• What you have to do:
Filter the records for "computer" and keep each line that has it.

Data entries:
>>>>>
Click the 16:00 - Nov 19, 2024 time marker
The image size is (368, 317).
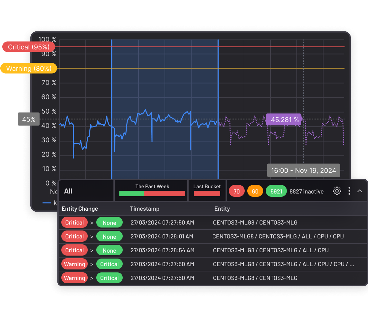pos(303,171)
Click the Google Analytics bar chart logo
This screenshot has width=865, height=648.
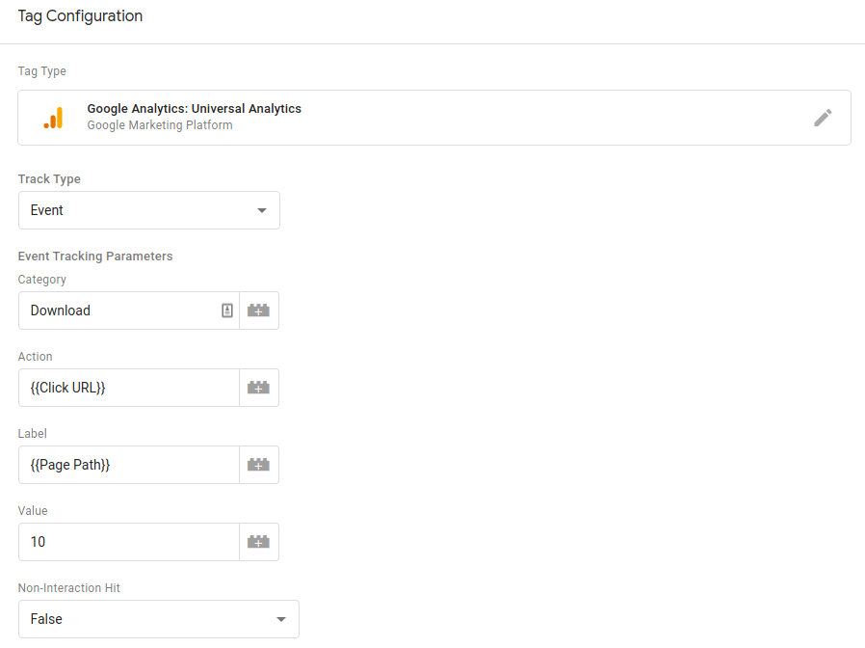click(53, 118)
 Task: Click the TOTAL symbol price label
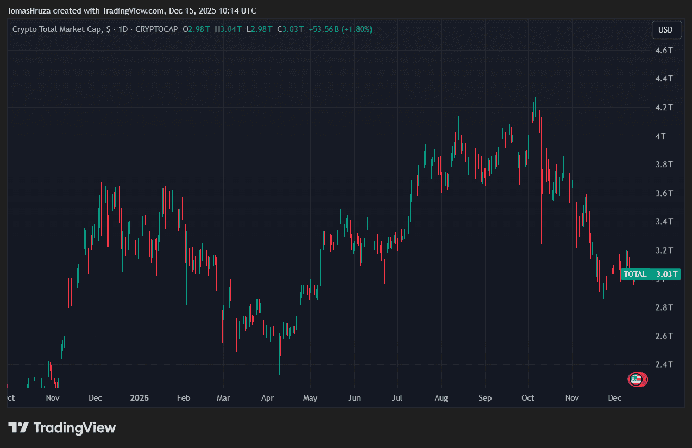click(635, 274)
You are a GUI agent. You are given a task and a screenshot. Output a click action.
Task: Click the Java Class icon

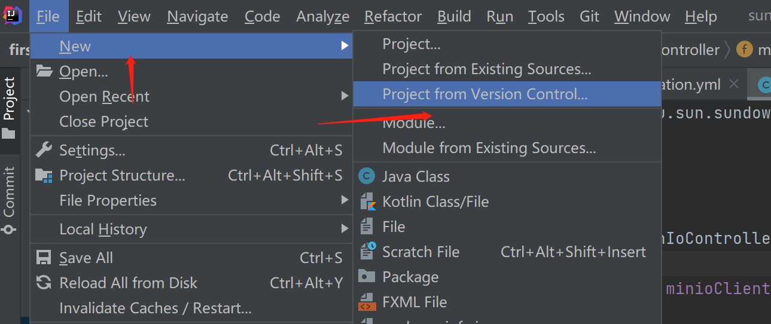point(367,176)
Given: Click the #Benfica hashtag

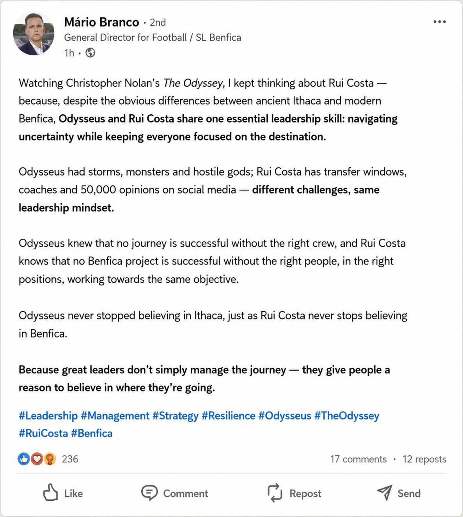Looking at the screenshot, I should tap(92, 433).
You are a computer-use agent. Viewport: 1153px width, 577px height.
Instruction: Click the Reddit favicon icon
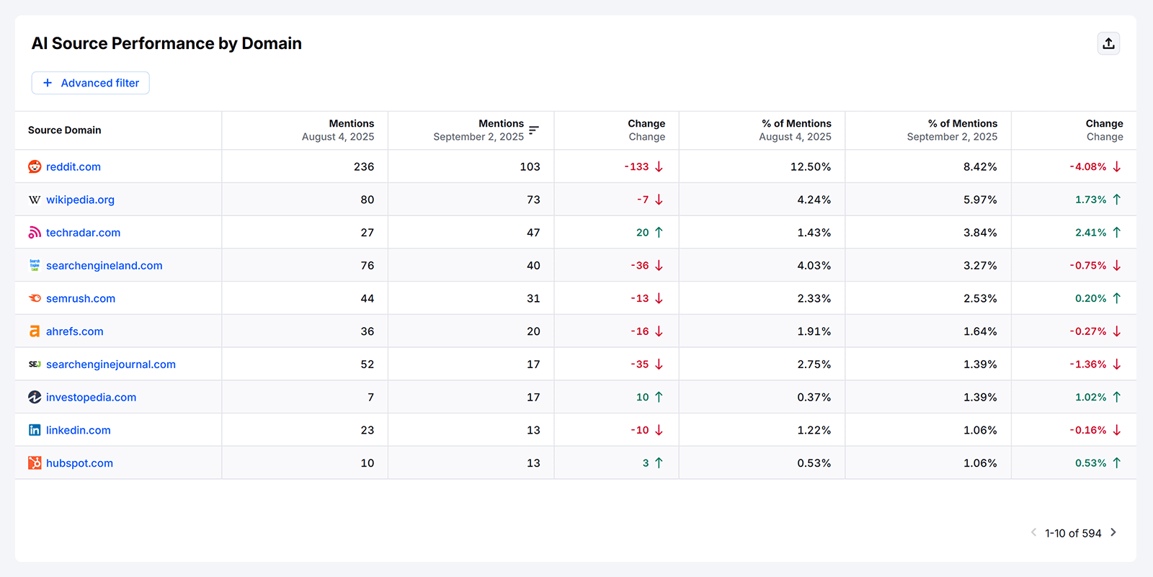point(35,167)
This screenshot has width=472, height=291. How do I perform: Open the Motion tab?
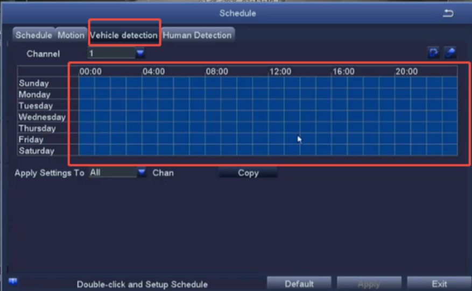click(71, 36)
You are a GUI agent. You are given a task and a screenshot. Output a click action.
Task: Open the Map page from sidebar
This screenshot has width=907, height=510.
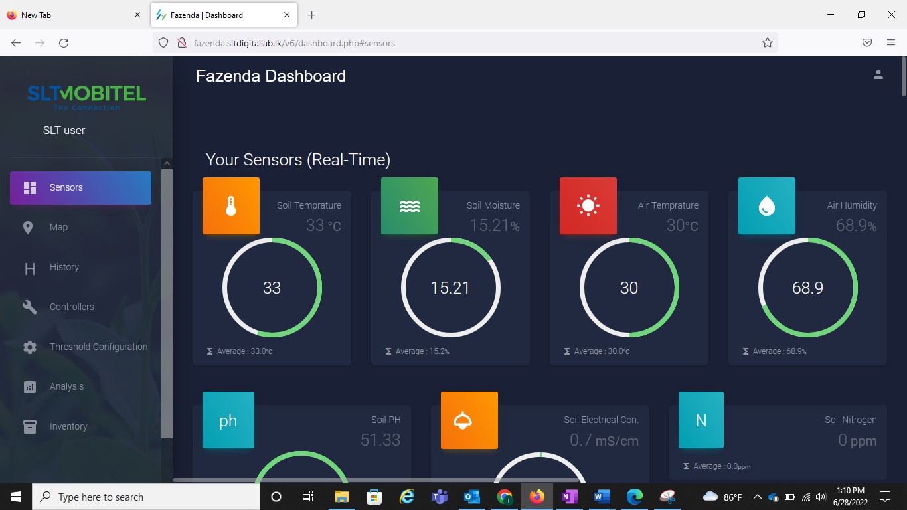click(58, 228)
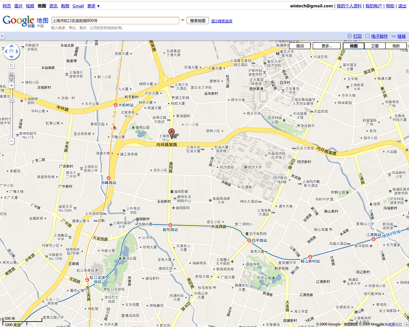Pan the map up with the arrow
The width and height of the screenshot is (409, 327).
(12, 46)
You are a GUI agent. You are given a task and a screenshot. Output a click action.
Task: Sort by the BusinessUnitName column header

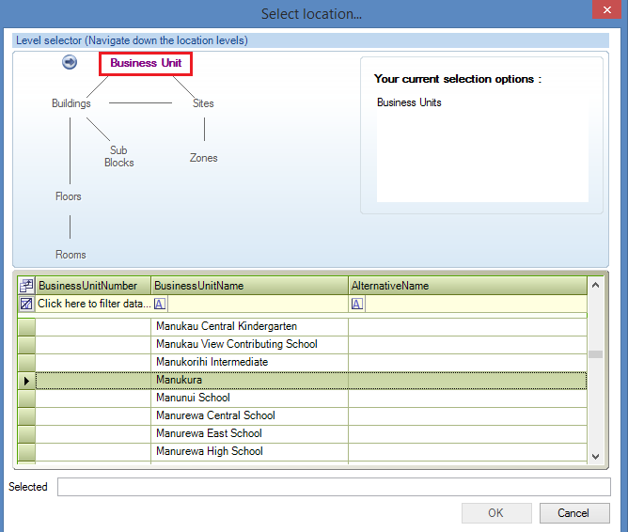248,285
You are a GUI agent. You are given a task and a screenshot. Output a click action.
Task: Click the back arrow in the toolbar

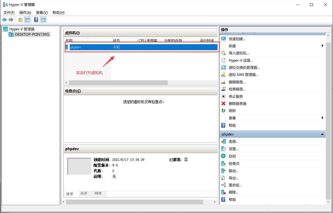click(4, 19)
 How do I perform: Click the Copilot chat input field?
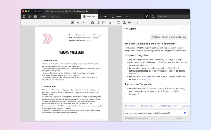tap(153, 113)
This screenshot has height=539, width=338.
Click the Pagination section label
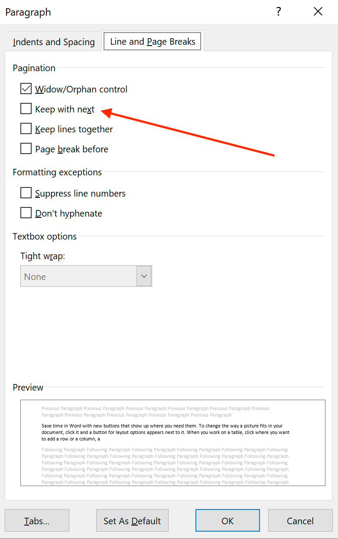34,68
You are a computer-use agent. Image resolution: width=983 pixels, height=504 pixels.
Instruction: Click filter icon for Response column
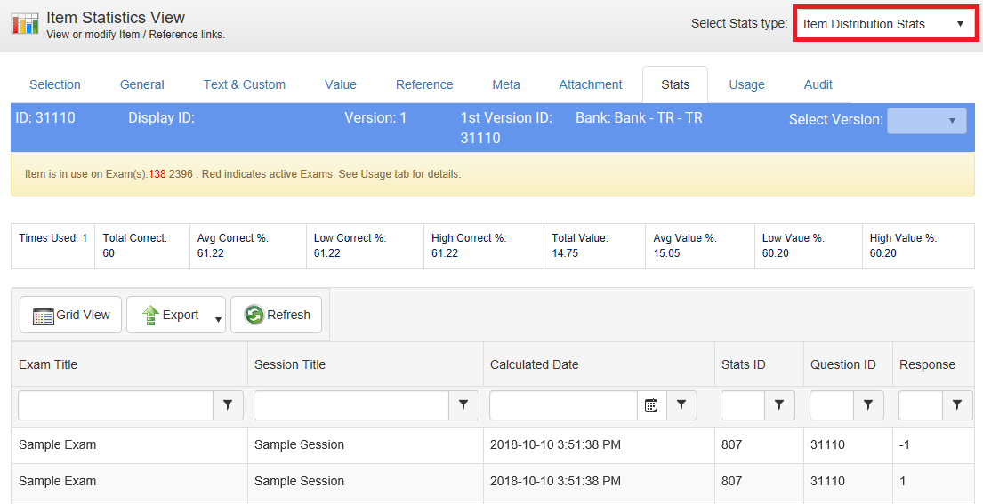click(x=957, y=405)
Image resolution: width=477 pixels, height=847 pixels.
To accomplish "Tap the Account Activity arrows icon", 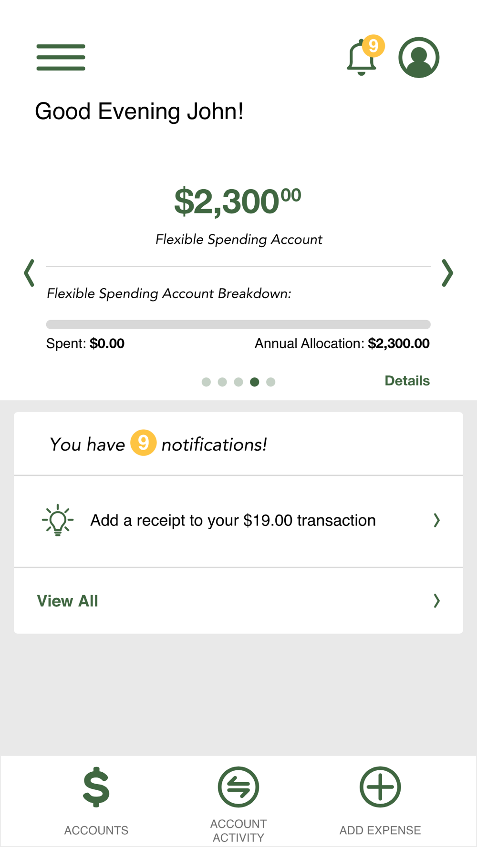I will (x=239, y=787).
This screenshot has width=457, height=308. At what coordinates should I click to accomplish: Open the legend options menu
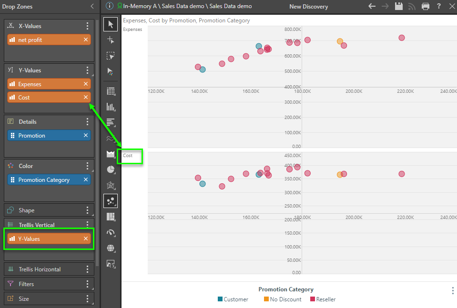point(452,290)
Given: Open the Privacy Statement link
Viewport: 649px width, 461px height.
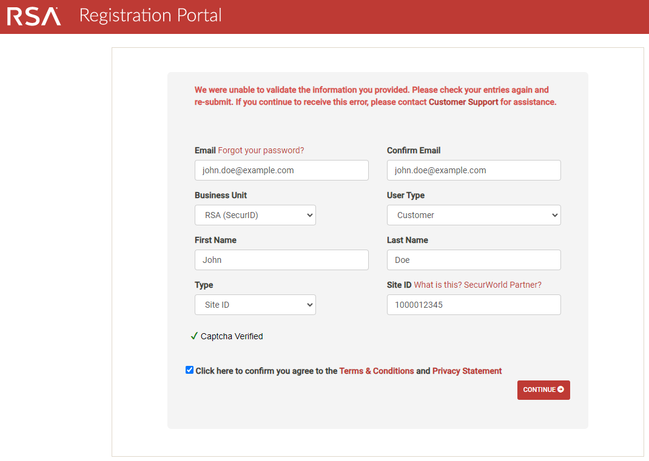Looking at the screenshot, I should coord(467,371).
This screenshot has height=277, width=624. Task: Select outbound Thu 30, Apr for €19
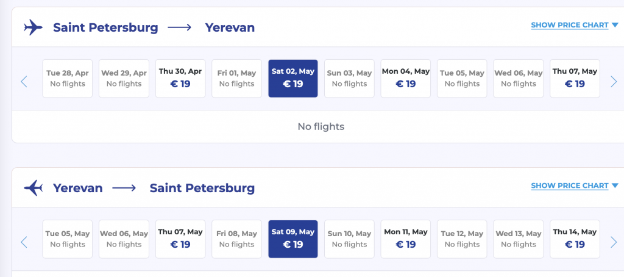point(180,78)
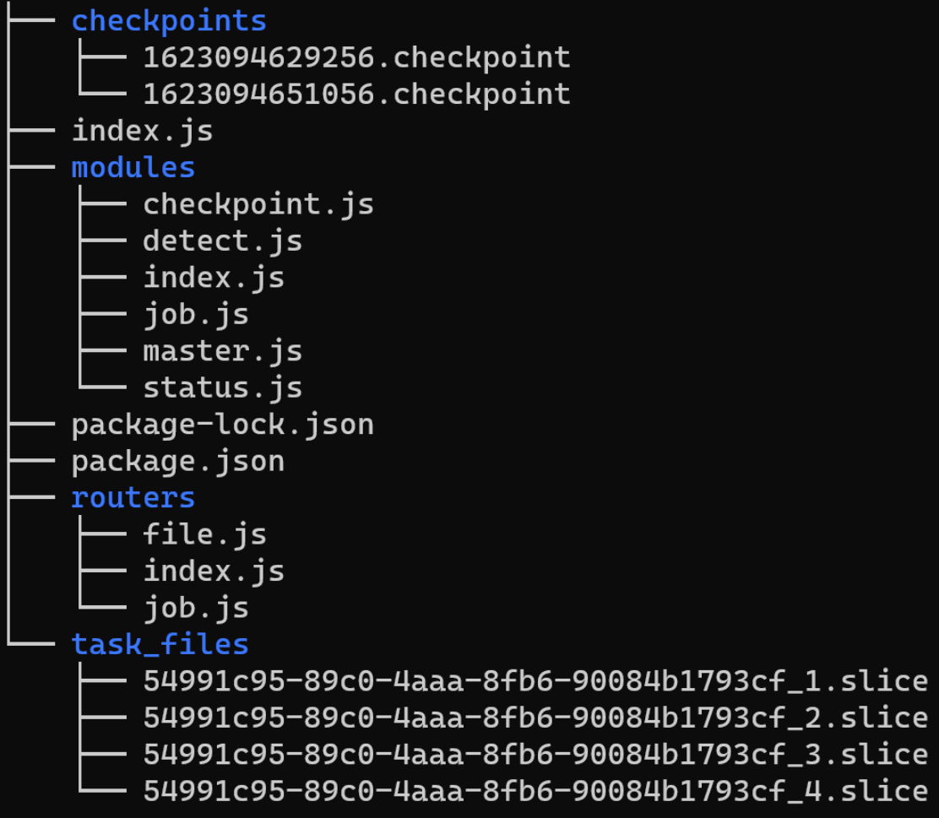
<<<<<
• Response below:
You are a computer-use agent. Viewport: 1153px width, 577px height.
You are a computer-use agent. Image resolution: width=983 pixels, height=504 pixels.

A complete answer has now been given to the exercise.